Reprodução Redes Sociais
Na última segunda-feira, Alexandre Ramagem, ex-chefe da Agência Brasileira de Inteligência (Abin) e antigo deputado federal, foi detido em Orlando, na Flórida, pelo serviço de imigração dos Estados Unidos, conhecido como ICE. O nome dele constava na base de dados do ICE, mas, até o momento, não se sabe ao certo para onde ele foi levado. Conforme reportado pelo jornal O Globo, Ramagem foi encaminhado para um centro de detenção na própria cidade de Orlando.
Essa operação é resultado de uma colaboração entre as autoridades do Brasil e dos EUA, o que foi confirmado pela Polícia Federal (PF) brasileira. O diretor-geral da PF, Andrei Rodrigues, deixou claro que "Ramagem é um cidadão foragido da Justiça brasileira e, segundo autoridades norte-americanas, está em situação migratória irregular". Vale lembrar que Ramagem havia fugido para os Estados Unidos em setembro, atravessando a fronteira com a Guiana, após ser condenado a 16 anos de prisão e perder seu mandato por tentativa de golpe de Estado.
O pano de fundo dessa situação envolve conspirações que foram comprovadas pela justiça brasileira, nas quais Ramagem, junto a Jair Bolsonaro e outros membros do seu governo, atuou para tentar impedir a transição de poder após a vitória de Lula da Silva nas eleições presidenciais de 2022. Durante seu tempo nos EUA, ele se estabeleceu em um condomínio de luxo na Flórida, onde, com um atestado médico que o respaldava, gravava vídeos e votava à distância nas sessões da Câmara.
Em dezembro, o Supremo Tribunal Federal (STF) do Brasil fez um pedido formal para a extradição de Ramagem. Em janeiro de 2026, o Ministério da Justiça brasileiro informou ao STF que o pedido de extradição já havia sido enviado ao governo dos EUA. O ministro Alexandre de Moraes também determinou que o nome de Ramagem fosse adicionado à lista da Interpol, o que facilitou sua detenção.
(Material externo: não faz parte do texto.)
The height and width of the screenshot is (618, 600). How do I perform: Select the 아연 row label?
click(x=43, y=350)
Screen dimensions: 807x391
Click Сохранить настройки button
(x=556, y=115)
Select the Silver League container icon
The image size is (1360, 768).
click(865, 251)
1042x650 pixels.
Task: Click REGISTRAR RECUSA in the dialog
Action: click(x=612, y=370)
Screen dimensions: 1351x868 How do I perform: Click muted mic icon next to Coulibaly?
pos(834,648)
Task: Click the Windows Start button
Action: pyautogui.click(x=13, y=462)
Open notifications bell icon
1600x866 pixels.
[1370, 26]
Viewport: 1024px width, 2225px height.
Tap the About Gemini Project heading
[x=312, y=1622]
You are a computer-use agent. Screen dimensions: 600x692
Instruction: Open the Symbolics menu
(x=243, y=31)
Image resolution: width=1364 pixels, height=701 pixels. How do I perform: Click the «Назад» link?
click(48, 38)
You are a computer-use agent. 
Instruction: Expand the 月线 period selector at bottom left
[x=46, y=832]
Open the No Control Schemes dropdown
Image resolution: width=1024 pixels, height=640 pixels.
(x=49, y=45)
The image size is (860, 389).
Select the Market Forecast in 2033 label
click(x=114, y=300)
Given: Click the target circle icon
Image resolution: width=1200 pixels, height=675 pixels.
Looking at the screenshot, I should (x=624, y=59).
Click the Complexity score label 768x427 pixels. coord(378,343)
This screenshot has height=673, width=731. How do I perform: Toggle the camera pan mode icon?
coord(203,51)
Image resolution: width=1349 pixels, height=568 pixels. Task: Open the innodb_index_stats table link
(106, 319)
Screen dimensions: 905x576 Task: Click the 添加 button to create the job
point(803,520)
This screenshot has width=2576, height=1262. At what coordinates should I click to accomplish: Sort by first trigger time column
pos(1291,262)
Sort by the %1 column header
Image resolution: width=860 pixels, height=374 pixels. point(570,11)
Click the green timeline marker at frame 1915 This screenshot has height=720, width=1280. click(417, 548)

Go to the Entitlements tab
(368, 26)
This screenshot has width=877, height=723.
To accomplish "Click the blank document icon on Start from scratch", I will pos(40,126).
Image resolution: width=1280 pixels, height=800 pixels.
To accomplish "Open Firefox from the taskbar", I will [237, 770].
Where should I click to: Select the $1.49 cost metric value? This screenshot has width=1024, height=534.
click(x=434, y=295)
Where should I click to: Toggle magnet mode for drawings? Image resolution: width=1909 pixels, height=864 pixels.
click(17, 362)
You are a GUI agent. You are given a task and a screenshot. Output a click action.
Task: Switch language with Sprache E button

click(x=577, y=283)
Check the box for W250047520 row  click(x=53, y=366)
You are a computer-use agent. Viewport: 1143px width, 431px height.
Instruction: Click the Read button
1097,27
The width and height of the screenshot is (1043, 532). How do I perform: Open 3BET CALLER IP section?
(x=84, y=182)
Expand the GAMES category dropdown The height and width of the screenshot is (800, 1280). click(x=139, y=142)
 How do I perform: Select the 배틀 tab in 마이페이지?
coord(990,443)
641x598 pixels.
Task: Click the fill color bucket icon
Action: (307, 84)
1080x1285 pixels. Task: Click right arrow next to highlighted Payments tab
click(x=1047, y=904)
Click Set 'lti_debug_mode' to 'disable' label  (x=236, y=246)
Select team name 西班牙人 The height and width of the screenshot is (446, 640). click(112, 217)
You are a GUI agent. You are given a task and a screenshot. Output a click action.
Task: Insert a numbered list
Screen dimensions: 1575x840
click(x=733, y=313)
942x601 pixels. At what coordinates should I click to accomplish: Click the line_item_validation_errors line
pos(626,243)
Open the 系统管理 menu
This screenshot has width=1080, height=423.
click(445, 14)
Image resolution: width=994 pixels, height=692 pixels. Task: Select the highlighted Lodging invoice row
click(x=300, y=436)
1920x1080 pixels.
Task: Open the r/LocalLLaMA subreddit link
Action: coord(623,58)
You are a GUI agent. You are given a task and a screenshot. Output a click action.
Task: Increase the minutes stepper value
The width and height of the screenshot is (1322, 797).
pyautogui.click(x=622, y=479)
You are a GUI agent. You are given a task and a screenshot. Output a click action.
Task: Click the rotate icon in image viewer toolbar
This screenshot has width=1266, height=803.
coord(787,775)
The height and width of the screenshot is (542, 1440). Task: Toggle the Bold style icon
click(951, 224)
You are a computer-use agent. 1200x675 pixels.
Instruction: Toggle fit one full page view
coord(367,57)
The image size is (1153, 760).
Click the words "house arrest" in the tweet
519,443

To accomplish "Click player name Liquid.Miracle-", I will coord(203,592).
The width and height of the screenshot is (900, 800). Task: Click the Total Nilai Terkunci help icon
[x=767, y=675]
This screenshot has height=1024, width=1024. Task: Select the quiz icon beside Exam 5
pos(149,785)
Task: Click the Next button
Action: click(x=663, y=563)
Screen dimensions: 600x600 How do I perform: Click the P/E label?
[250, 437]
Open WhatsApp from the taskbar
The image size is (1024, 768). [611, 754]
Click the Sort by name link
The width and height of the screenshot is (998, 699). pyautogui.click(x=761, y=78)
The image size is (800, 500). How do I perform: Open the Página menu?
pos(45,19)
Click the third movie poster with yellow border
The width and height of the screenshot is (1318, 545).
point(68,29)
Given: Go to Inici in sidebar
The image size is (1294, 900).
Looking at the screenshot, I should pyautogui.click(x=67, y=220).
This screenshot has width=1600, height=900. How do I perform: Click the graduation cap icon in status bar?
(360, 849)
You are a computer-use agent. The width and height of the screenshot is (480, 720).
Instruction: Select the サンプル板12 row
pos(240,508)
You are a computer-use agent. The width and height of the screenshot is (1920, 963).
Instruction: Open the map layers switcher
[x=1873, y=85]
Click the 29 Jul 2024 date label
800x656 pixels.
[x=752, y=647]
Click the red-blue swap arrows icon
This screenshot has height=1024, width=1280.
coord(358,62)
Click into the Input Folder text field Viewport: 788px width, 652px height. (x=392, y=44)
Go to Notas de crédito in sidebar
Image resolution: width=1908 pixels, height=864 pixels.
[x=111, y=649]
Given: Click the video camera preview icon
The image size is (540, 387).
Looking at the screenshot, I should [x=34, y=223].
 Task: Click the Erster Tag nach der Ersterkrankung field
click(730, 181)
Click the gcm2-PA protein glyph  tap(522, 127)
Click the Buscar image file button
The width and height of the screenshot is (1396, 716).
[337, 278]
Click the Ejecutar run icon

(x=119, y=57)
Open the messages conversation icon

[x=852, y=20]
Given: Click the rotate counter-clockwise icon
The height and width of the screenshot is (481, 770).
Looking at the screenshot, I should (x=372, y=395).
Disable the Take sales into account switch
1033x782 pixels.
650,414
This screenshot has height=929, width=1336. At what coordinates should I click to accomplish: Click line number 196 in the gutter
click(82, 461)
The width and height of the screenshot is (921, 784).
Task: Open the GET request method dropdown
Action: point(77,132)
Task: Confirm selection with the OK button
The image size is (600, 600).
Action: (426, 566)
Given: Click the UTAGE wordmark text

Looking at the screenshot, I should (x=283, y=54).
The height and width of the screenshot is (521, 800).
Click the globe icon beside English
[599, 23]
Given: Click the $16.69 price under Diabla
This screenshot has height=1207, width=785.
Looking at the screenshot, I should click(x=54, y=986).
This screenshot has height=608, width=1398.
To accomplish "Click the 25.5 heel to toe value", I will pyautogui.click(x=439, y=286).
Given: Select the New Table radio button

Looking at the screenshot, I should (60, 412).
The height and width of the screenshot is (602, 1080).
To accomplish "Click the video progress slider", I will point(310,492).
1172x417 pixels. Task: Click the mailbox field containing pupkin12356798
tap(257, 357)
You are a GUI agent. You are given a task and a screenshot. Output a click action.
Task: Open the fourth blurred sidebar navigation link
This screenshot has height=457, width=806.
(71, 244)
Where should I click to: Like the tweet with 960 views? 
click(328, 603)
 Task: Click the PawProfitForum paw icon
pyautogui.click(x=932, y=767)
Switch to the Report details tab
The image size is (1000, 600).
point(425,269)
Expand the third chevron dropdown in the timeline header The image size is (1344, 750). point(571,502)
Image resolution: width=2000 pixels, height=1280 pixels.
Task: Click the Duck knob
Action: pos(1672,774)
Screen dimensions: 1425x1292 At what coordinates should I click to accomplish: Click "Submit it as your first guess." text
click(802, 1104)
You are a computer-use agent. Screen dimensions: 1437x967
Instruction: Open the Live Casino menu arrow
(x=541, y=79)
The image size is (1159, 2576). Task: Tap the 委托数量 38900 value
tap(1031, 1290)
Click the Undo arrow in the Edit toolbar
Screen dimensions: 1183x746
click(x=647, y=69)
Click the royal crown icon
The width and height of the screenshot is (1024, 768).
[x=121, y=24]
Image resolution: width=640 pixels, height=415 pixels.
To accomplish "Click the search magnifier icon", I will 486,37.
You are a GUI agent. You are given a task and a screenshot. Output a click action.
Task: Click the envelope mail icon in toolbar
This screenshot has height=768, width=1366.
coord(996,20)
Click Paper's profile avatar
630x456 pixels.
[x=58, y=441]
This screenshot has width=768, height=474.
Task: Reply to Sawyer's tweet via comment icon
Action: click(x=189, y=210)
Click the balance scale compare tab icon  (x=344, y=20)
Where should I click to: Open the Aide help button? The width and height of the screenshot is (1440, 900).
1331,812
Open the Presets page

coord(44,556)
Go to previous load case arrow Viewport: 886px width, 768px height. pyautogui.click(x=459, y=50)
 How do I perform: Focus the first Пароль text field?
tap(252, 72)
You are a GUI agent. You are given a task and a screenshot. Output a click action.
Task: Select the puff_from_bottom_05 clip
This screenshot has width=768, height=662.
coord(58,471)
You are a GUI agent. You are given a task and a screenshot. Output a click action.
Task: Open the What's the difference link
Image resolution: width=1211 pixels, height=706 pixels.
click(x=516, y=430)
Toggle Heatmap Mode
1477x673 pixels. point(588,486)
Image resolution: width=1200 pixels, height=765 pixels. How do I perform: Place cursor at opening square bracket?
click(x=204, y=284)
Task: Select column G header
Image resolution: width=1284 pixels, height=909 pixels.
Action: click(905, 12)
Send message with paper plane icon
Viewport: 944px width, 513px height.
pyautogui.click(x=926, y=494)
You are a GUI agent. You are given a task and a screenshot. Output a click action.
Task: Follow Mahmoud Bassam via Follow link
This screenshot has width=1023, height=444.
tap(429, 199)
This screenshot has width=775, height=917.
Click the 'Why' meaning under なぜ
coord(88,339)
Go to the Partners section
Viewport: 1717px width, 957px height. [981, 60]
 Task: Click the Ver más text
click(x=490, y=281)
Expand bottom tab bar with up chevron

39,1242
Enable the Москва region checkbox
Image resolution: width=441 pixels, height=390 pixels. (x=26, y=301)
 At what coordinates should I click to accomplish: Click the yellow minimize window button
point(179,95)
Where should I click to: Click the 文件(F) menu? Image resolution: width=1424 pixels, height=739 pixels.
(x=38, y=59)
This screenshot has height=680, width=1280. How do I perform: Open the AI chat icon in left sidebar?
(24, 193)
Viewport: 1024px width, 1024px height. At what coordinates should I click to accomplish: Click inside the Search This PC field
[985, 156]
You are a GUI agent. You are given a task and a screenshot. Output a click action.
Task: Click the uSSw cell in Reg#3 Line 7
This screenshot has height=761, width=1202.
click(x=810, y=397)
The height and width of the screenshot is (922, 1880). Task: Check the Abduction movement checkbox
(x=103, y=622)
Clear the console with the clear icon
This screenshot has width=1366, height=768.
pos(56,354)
Além disso, o senador Jorge Seif, do Partido Liberal, apresentou um pedido de concessão de asilo político para Ramagem na embaixada norte-americana em Brasília. Esse pedido já conta com o apoio de 21 senadores e 12 deputados brasileiros. A situação continua a evoluir e acompanhar os desdobramentos será fundamental, tanto para o Brasil quanto para as relações internacionais envolvidas.